* [What to produce]:
Can you copy out, word for word, the items from the line containing "This screenshot has height=2576, width=1185." through the line containing "Looking at the screenshot, I should click(x=145, y=295).", both included and nothing else?

-- Start --

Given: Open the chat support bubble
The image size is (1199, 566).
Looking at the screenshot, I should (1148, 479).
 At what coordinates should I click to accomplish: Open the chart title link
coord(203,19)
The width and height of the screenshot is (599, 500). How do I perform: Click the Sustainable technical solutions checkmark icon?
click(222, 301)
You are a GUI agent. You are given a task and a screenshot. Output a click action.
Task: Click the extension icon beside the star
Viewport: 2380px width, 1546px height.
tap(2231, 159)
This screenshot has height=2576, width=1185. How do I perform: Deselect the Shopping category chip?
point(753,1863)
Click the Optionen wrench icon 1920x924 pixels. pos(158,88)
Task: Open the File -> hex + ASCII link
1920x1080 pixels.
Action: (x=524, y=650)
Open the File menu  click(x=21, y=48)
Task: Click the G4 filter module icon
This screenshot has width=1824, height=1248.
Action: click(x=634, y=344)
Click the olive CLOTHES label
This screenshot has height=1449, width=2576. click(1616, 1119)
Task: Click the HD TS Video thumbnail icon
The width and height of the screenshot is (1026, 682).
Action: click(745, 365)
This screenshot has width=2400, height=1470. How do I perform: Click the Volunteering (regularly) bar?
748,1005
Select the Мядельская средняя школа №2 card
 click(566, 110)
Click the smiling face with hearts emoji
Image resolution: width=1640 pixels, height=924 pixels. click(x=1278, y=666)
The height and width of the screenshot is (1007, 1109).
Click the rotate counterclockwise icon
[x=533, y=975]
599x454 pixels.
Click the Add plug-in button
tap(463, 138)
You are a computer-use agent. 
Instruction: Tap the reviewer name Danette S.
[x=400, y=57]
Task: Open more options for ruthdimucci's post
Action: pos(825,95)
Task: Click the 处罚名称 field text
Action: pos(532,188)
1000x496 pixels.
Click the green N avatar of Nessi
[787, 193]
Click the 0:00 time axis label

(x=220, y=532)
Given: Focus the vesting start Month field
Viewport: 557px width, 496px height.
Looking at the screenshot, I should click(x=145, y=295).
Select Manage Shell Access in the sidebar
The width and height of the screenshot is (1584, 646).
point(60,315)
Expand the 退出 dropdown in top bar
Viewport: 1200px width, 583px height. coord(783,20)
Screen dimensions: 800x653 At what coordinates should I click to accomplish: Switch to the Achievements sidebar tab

-- End --

* [Output of the exercise]:
This screenshot has height=2576, width=1185. How do I perform: Deselect the Shopping category chip?
point(753,1863)
Click the Optionen wrench icon 1920x924 pixels. pos(158,88)
Task: Open the File -> hex + ASCII link
1920x1080 pixels.
Action: (x=524, y=650)
Open the File menu  click(x=21, y=48)
Task: Click the G4 filter module icon
This screenshot has width=1824, height=1248.
Action: click(x=634, y=344)
Click the olive CLOTHES label
This screenshot has height=1449, width=2576. click(1616, 1119)
Task: Click the HD TS Video thumbnail icon
The width and height of the screenshot is (1026, 682).
Action: click(745, 365)
This screenshot has width=2400, height=1470. How do I perform: Click the Volunteering (regularly) bar?
748,1005
Select the Мядельская средняя школа №2 card
 click(566, 110)
Click the smiling face with hearts emoji
Image resolution: width=1640 pixels, height=924 pixels. click(x=1278, y=666)
The height and width of the screenshot is (1007, 1109).
Click the rotate counterclockwise icon
[x=533, y=975]
599x454 pixels.
Click the Add plug-in button
tap(463, 138)
You are a computer-use agent. 
Instruction: Tap the reviewer name Danette S.
[x=400, y=57]
Task: Open more options for ruthdimucci's post
Action: pos(825,95)
Task: Click the 处罚名称 field text
Action: pos(532,188)
1000x496 pixels.
Click the green N avatar of Nessi
[787, 193]
Click the 0:00 time axis label

(x=220, y=532)
Given: Focus the vesting start Month field
Viewport: 557px width, 496px height.
Looking at the screenshot, I should click(x=145, y=295).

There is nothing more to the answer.